**Work item:** The listing below should be printed exactly, every line of it. Skip the pictures.

**Records supplied:**

○ ○ ○

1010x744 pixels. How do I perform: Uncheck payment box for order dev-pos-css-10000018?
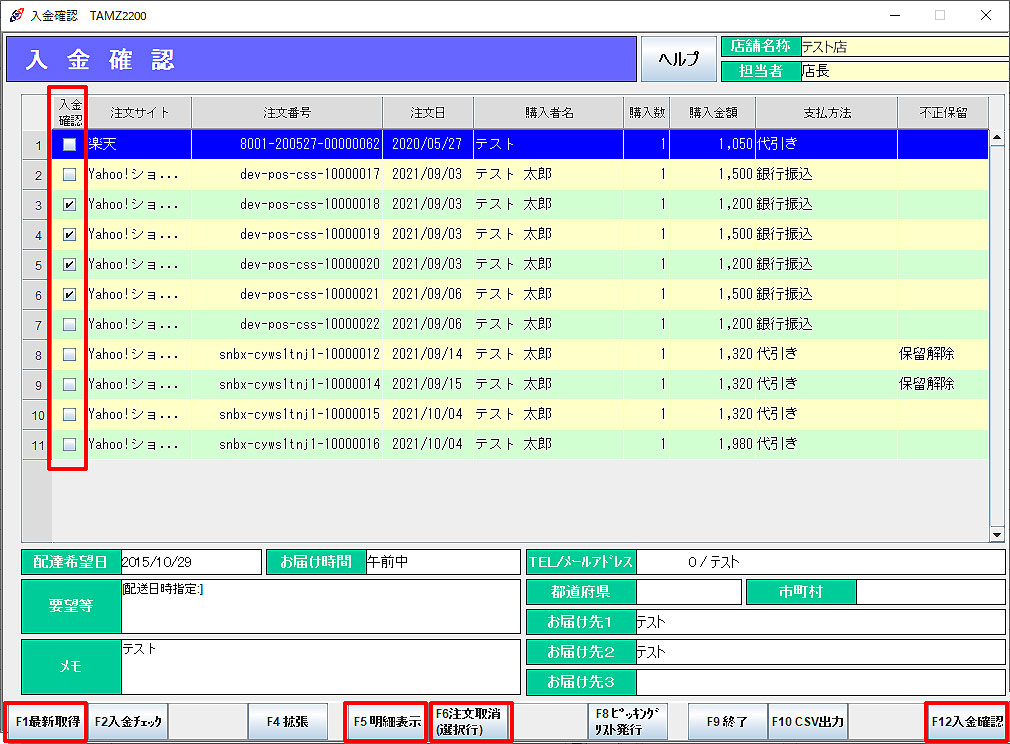[x=69, y=205]
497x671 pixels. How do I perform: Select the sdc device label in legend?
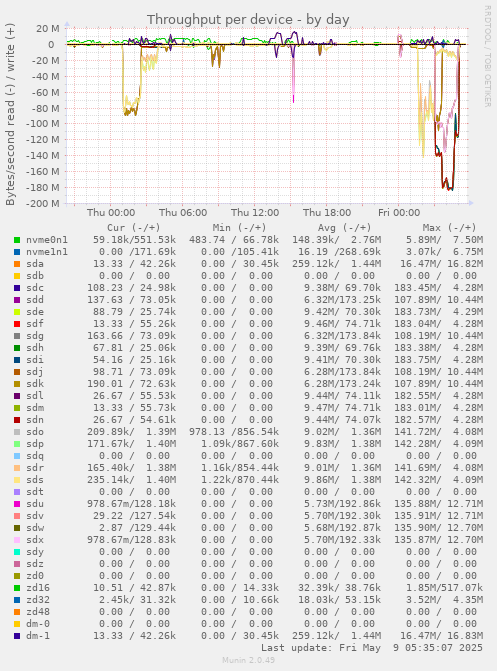tap(35, 288)
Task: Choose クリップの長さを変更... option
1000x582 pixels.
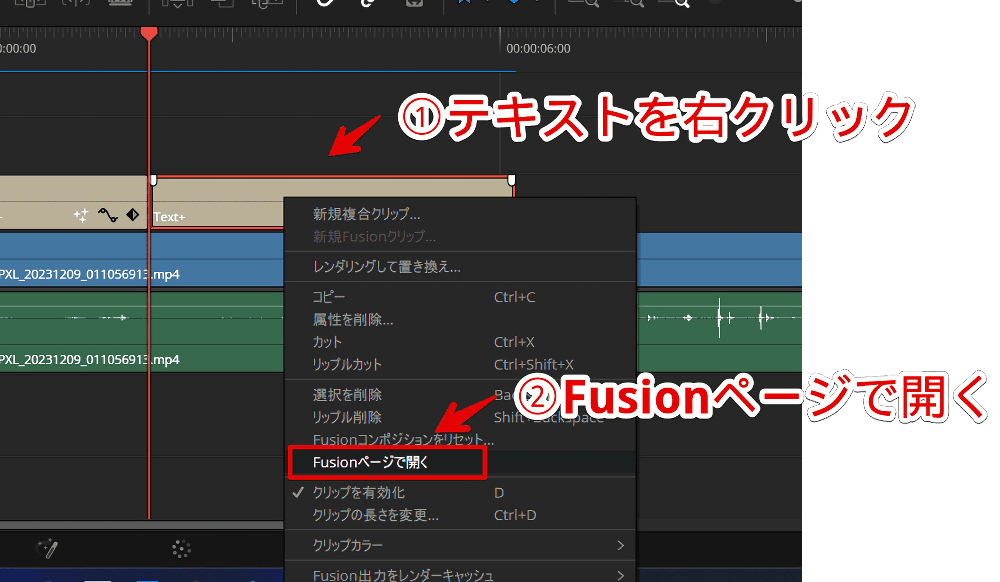Action: pos(375,515)
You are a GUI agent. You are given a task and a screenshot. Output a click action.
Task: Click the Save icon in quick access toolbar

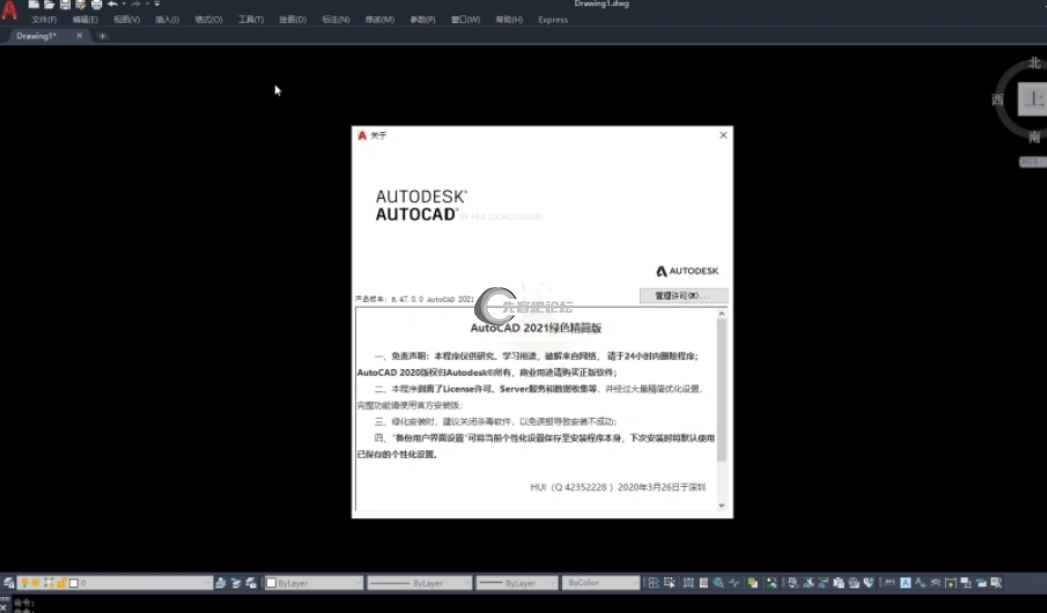coord(65,5)
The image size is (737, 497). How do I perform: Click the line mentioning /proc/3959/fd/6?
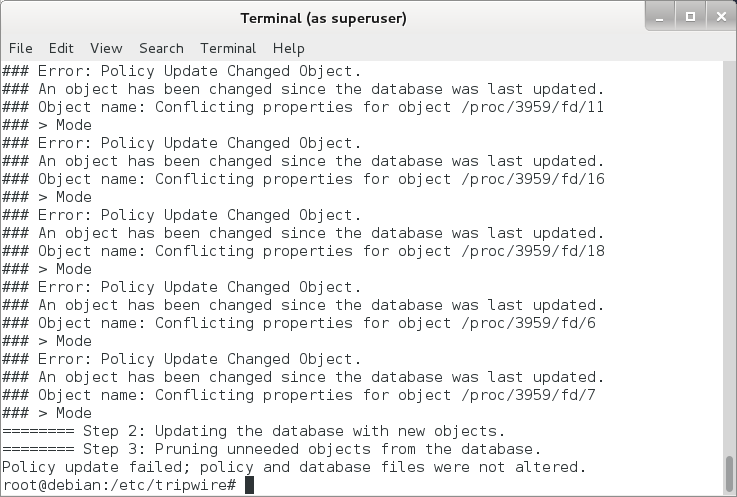pos(299,323)
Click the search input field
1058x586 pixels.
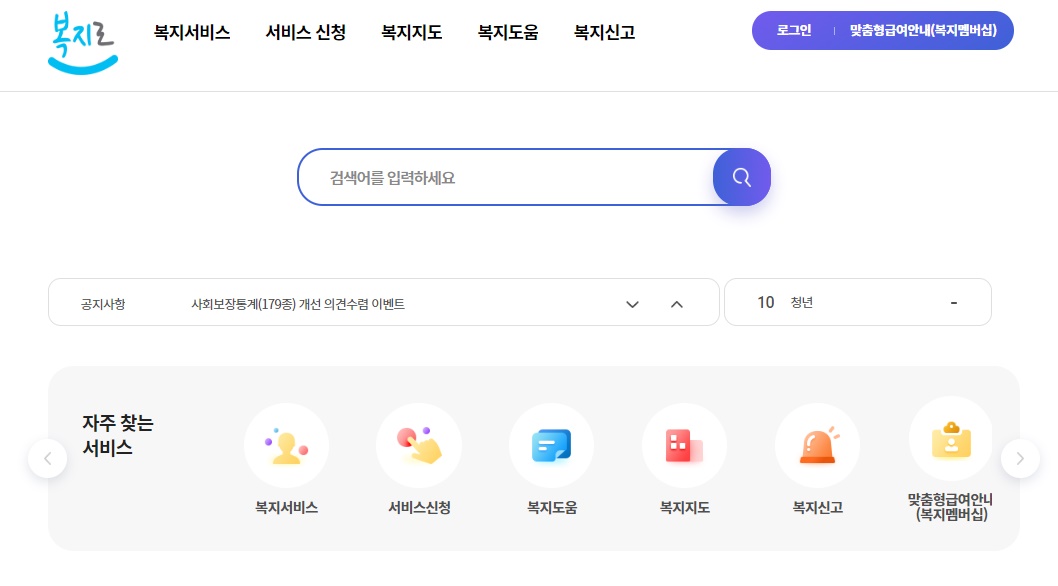click(500, 176)
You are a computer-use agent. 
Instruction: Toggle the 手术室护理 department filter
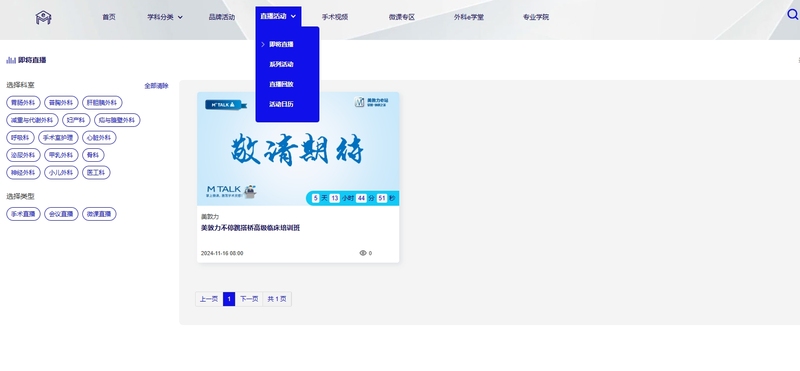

○ ○ ○

**Reply:**
1010x744 pixels. How do I perform: Uncheck payment box for order dev-pos-css-10000018?
[x=69, y=205]
497x671 pixels. How do I perform: Select the sdc device label in legend?
tap(35, 288)
Task: Choose クリップの長さを変更... option
1000x582 pixels.
Action: pos(375,515)
You are a GUI agent. You are given a task and a screenshot. Output a click action.
Task: Click the Save icon in quick access toolbar

coord(65,5)
The image size is (737, 497). How do I perform: Click the line mentioning /proc/3959/fd/6?
pos(299,323)
Click the search input field
1058x586 pixels.
click(500, 176)
You are a computer-use agent. 
Instruction: Toggle the 手术室护理 department filter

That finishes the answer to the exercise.